Updated: Nov 11
The 2022 election has come and gone, at least for Rhode Island. Nationally, Republicans expected a red wave that never made its way to the Ocean State, as Democrats won in all the statewide and federal races.
Gov. Dan McKee cruised to winning a first, full four-year term over Republican Ashley Kalus. McKee received 57.9% of the vote, while Kalus received 38.9%. Independent candidate Zachary Hurwitz earned 1.3%, while Libertarian Elijah Gizzarelli and independent Paul Rianna Jr. each ended up with less than 1% of the vote.
“Tonight let’s celebrate this victory, tomorrow let’s get to work,” McKee said to supporters at his victory party. “And let’s make sure that we do what we need to do to bring this state to a level that we’ve never seen before because we have momentum like we’ve never seen before in this state. And we’re going to keep it, and we’re just getting started.”

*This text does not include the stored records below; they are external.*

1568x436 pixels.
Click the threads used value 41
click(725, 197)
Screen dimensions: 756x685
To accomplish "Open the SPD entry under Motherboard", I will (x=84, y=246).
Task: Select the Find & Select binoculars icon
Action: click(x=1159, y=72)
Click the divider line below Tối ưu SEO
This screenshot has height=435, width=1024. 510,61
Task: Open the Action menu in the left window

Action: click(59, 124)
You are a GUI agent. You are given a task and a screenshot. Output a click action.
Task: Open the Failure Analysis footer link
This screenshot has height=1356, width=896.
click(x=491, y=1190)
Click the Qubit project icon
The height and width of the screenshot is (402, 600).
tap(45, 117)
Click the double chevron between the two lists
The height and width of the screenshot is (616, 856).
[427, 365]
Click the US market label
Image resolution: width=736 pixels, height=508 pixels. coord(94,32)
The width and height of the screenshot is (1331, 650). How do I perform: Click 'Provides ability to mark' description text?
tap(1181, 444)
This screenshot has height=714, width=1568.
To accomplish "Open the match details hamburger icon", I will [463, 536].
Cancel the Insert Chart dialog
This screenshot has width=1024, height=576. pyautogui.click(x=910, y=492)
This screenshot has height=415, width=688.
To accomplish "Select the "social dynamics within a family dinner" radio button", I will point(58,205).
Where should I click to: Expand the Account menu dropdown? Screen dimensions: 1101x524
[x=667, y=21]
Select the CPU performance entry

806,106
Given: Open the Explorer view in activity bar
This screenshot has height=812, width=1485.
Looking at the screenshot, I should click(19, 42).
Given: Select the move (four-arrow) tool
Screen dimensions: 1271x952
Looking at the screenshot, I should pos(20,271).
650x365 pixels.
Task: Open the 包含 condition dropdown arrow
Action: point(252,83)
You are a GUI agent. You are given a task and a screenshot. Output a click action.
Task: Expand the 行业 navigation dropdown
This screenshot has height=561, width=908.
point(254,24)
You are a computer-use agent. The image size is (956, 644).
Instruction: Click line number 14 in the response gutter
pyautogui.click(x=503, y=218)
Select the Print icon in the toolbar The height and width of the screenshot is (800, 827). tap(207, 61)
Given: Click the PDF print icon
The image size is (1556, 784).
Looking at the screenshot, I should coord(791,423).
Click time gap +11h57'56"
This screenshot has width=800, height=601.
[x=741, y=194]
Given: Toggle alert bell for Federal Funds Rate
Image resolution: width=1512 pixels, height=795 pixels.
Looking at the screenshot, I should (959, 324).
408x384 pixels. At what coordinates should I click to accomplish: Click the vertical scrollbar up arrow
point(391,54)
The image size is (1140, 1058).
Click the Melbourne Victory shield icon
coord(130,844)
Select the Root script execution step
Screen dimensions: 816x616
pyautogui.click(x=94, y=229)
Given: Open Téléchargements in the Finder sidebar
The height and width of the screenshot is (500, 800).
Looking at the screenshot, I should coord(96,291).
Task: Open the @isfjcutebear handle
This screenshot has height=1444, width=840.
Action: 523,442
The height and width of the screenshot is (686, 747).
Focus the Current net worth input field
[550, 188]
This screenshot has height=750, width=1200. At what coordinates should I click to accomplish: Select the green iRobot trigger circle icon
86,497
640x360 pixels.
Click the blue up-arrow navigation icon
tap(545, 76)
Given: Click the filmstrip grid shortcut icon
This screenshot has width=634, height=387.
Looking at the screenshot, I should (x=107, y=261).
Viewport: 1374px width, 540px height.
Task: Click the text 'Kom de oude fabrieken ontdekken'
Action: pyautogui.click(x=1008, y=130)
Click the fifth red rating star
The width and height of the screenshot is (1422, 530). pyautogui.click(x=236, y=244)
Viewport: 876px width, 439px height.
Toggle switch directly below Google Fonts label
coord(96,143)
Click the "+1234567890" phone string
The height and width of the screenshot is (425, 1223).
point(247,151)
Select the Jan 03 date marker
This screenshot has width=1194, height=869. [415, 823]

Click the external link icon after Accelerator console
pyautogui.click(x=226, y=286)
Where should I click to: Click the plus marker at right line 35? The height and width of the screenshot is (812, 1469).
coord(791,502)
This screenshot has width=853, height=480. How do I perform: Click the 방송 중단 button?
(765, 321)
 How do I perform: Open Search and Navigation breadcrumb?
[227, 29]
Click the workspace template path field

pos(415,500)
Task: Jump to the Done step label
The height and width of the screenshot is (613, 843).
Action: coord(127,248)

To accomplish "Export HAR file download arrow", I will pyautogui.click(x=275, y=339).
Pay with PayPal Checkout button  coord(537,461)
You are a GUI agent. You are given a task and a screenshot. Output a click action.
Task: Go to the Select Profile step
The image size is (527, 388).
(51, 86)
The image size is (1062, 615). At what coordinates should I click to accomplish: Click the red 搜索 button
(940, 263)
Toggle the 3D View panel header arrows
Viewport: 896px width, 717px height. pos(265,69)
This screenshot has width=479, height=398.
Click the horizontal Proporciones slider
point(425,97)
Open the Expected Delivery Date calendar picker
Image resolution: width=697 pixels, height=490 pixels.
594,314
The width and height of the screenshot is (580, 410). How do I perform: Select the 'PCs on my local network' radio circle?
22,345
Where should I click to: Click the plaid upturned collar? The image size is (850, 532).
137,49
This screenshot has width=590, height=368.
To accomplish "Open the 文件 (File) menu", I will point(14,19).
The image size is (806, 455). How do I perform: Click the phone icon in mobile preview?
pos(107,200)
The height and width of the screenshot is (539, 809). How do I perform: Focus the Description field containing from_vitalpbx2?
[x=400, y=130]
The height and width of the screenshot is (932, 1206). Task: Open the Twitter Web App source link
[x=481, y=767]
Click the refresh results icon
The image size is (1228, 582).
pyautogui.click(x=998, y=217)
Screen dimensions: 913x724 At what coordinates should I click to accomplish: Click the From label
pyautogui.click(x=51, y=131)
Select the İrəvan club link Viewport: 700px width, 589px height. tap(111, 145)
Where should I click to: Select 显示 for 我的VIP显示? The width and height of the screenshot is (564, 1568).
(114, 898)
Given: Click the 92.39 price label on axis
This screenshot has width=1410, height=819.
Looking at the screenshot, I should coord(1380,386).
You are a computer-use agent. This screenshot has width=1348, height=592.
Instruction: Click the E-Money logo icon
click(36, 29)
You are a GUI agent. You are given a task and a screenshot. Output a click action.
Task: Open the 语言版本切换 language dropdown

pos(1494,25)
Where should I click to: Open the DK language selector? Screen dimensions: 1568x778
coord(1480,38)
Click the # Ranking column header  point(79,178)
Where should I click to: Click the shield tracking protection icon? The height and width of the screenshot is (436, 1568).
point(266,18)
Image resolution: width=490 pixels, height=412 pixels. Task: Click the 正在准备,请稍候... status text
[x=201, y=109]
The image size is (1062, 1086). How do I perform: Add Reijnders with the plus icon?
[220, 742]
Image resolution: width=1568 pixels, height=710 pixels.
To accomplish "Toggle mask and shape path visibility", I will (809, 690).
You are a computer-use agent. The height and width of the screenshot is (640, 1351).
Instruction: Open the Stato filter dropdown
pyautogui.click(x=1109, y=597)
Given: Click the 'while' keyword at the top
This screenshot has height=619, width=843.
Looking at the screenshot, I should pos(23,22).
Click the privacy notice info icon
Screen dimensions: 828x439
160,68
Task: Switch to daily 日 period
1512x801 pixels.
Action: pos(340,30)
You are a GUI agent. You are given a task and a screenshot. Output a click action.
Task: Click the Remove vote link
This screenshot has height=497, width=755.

In his speech, the governor highlighted his record in areas such as increasing COVID-19 vaccinations, investing in creating affordable housing and bringing down the unemployment numbers. He also said that by 2030, Rhode Island will “meet or exceed Massachusetts levels on education.”
McKee is eligible to run for reelection in 2026, which if elected, would allow him to be governor until 2031.
The other marquee race in Rhode Island, Congressional District 2, saw Treasurer Seth Magaziner retain that seat for Democrats.
“I want to thank you all so much,” Magaziner said in his victory speech. “I have said from the beginning that this campaign is not about me. This campaign is about fighting for working people and bringing Rhode Island values to Washington, and thanks to you, that is exactly what we are going to do.”
The race was close, with Magaziner getting 50.4% of the votes to former Cranston Mayor Allan Fung’s 46.8%. William Gilbert, the Moderate party candidate, received 2.7% of the vote.
Magaziner’s first two-year term begins in January, when the 118th Congress is sworn in.
Other statewide races such as lieutenant governor, secretary of state, attorney general and general treasurer saw Democrats win every one.
Lt. Gov. Sabina Matos won her first, full four-year term with 51.2% of the vote to Republican Aaron Guckian’s 43.2%. Independent candidate, Ross McCurdy, received 5.5% of the vote. There is also a Rhode Island College connection to this specific race. All three candidates on the ballot are alumni of the college. Similar to McKee, Matos can run for two four-year terms since she was serving the remainder of her predecessor’s term.
For the open general treasurer race, former Central Falls Mayor James Diossa won with 54.3% over Republican James Lathrop, who got 45.5% of the vote. Magaziner, the current treasurer, was term-limited.
Attorney General Peter Neronha won reelection with the highest percentage of the vote out of all five statewide races: 61.5%. His opponent, Republican Charles Calenda, earned 38.4% of the vote. The office will have no incumbent on the ballot in 2026’s election.
State Rep. Gregg Amore won comfortably in the open race for secretary of state. Amore received 59.5% of the vote, while Republican Pat Cortellessa received 40.3%. Current secretary of state, Nellie Gorbea, was term-limited.
All three of the statewide ballot measures won with double-digit margins. Several municipalities had their own ballot initiatives and charter change proposals, too. Starting in 2025, Warwick’s mayor is limited to two four-year terms, while city council members are limited to six two-year terms. In Providence, starting in 2024’s election, half of the city’s School Board’s members will be elected in non-partisan elections. That charter change overwhelmingly passed with 72.4% of the vote.
In the General Assembly elections, any Republican gains were offset by Democratic gains. Senate District 29 and House District 53 were flips from Democrat to Republican. House District 36, House District 39 and Senate District 38 were Democratic flips. House District 36 was held by Republican House Minority Leader Blake Filippi, and Senate District 38 was held by Republican Senate Minority Leader Dennis Algiere.
One independent candidate flipped a General Assembly seat. Independent Jon Brien, who was formerly a Democrat and state Rep. for House District 50, flipped the open House District 49 seat versus Democrat Glenn Dusablon by 45 votes.
A few of the General Assembly seats were very close. In House District 39, Democrat Megan Cotter is currently up by 29 votes. And in House District 21, state Rep. Camille Vella-Wilkinson is up by 33 votes.
Update: A prior version of this article contained different vote counts and percentages. Since publication, more ballots have come in and shifted differences in votes between candidates.